Iowa Alumni Magazine | June 2005 | Reviews

Never Cry Wolf by Farley Mowat

By Carol Harker
Iowa Alumni Magazine editor Carol Wilcox recalls Farley Mowat's Never Cry Wolf (Back Bay Books), which remains one of her favorite books three decades after she first read it.

What’s it about?

The book recounts naturalist Mowat’s foray into the Canadian Barrens, where he’s on assignment from his country’s Wildlife Service. People have complained that there aren’t enough caribou to shoot, and the House of Commons blames that on wolves. The pressure is on to mount a widespread slaughter of the nasty carnivores, but legislators need to distance themselves from what could be construed as a controversial decision to extirpate the species. In other words, they need scientific proof that wolves’ dietary habits have decimated the caribou herds. It’s Mowat’s mission to provide that evidence.

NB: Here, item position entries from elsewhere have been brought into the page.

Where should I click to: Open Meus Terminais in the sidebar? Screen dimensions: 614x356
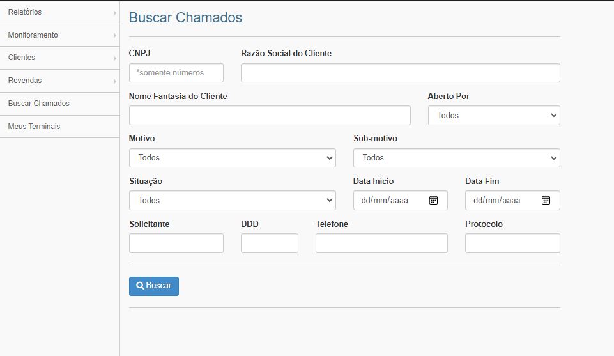click(x=34, y=127)
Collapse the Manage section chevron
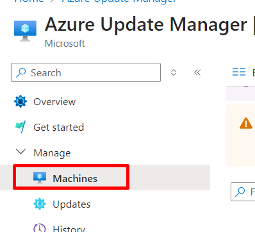Viewport: 255px width, 232px height. tap(21, 152)
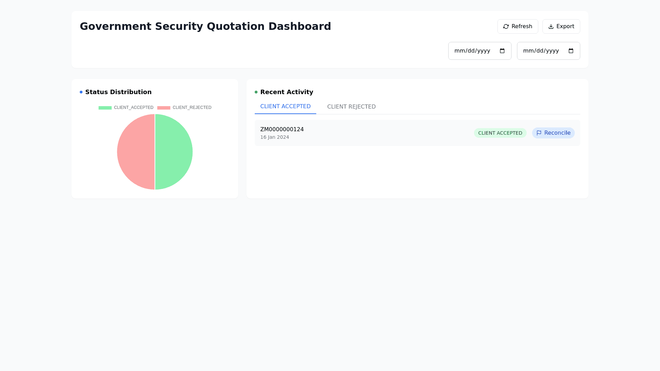Click the blue dot beside Status Distribution
Viewport: 660px width, 371px height.
click(x=81, y=92)
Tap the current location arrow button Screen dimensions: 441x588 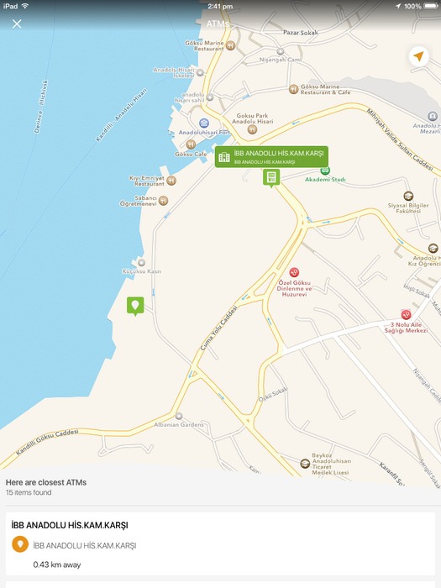[x=418, y=56]
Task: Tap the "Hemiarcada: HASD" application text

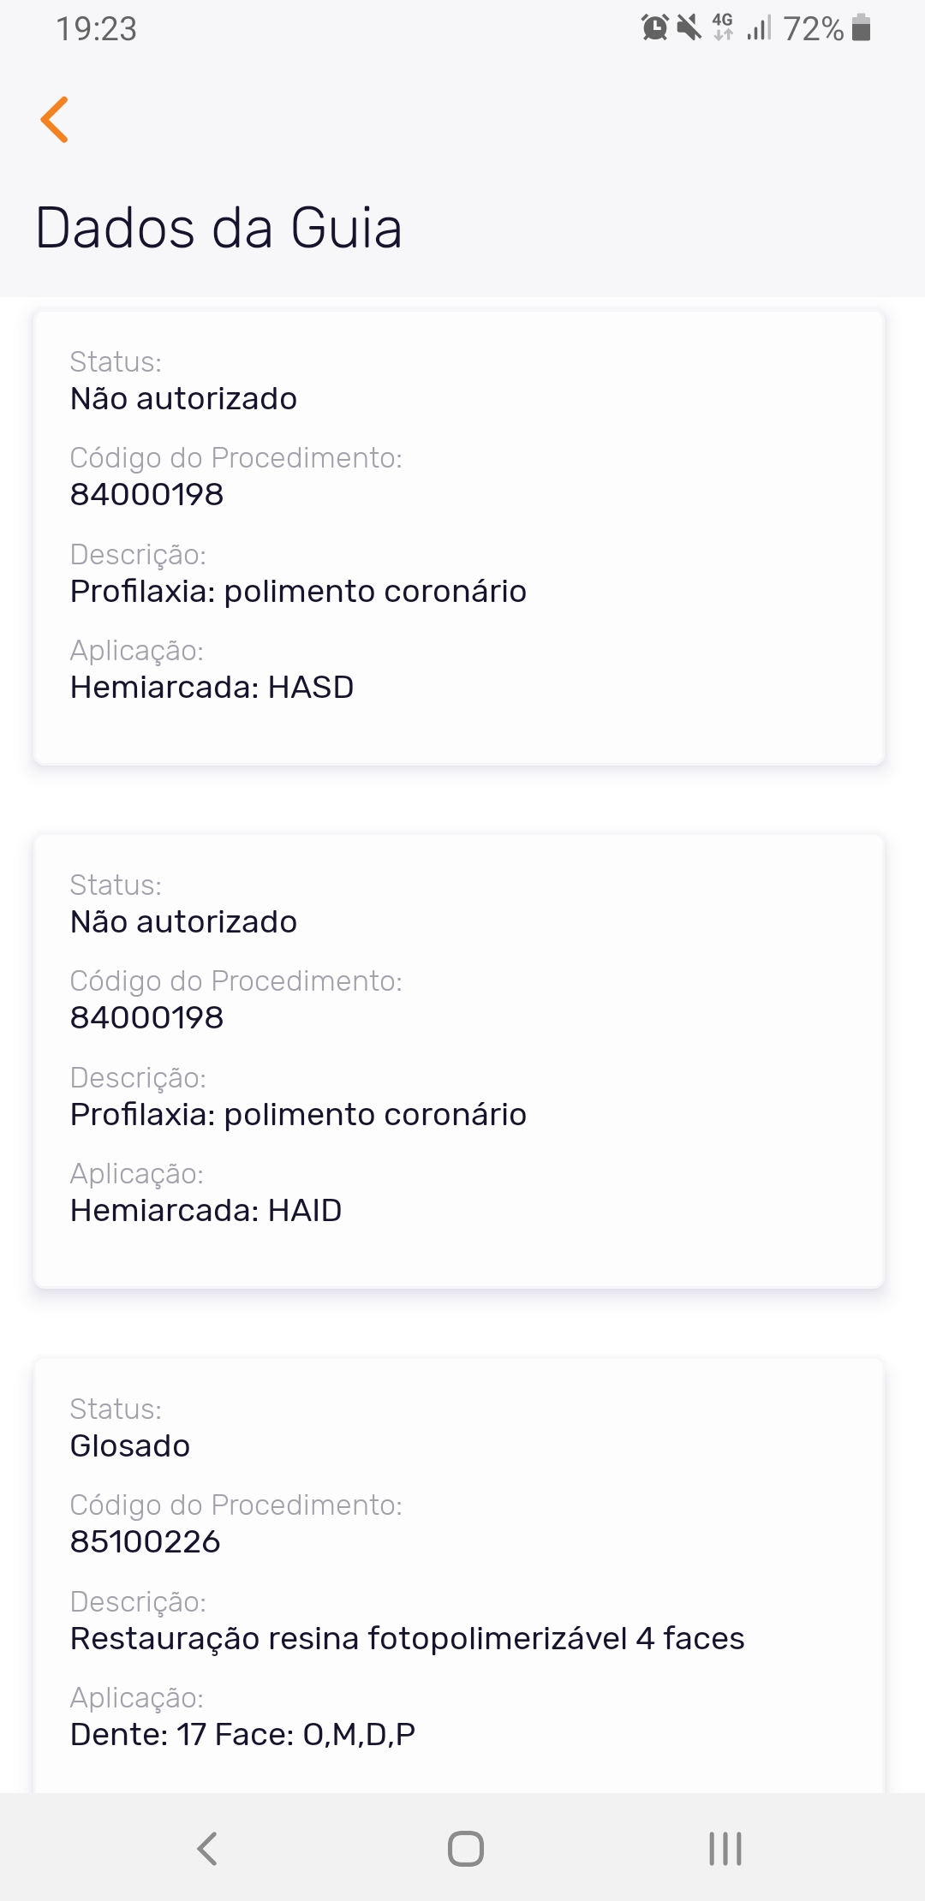Action: point(212,687)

Why did it have such an impact on you?

Mowat’s adventures in this book are always good for a healthy giggle. In rereading the book recently, I found myself snorting in helpless laughter at the author’s encounters with a family of wolves who turn out to be, in some cases, more playful, more intelligent, and more civilized than the scientist himself. As he debunks misconceptions about wolves that are probably not as prevalent now as they were in 1963 when Never Cry Wolf was published, Mowat uses humor to reveal the nutty political correctness behind his mission and the arrogance of his own species.

When did you first read it, and how many times since have you enjoyed it?

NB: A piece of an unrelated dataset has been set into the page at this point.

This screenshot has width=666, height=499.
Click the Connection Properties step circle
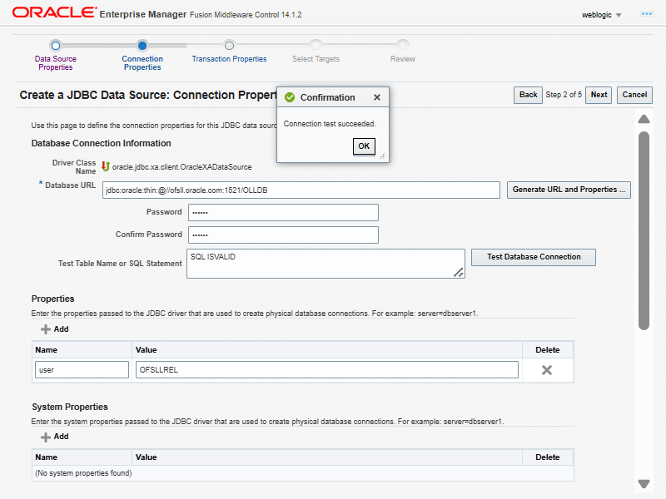coord(142,46)
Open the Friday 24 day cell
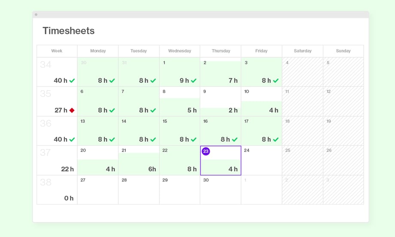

I first read Never Cry Wolf in the late 1960s and have gone back to it at least twice since. The book prompted me to read several of Mowat’s books, all of which are beautifully written, but not all of which are funny.

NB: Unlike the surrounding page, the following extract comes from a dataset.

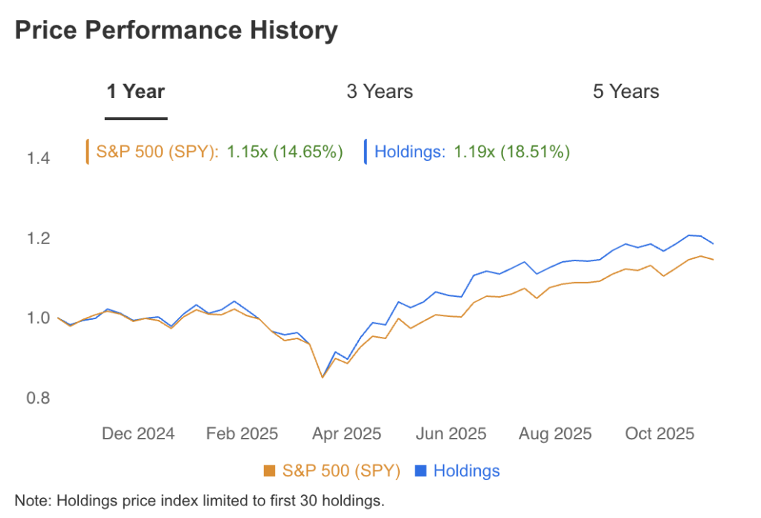Click the Dec 2024 x-axis label
Screen dimensions: 761x518
tap(138, 433)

What would you tell people to encourage them to read it?

I might recommend Never Cry Wolf to a teenager as a memorable adventure story. As a junior high student, my son liked the book immensely and went on to devour other Mowat titles. In talking to friends in the biology department here at the UI, I’ve mentioned that Farley Mowat is a scientist so confident in his own perspective that he’s happily gone his own way in the field, serving as a sort of lightning rod among naturalists throughout a long career. He’s made biology exciting and accessible and he’s created an enviable following of enthusiasts.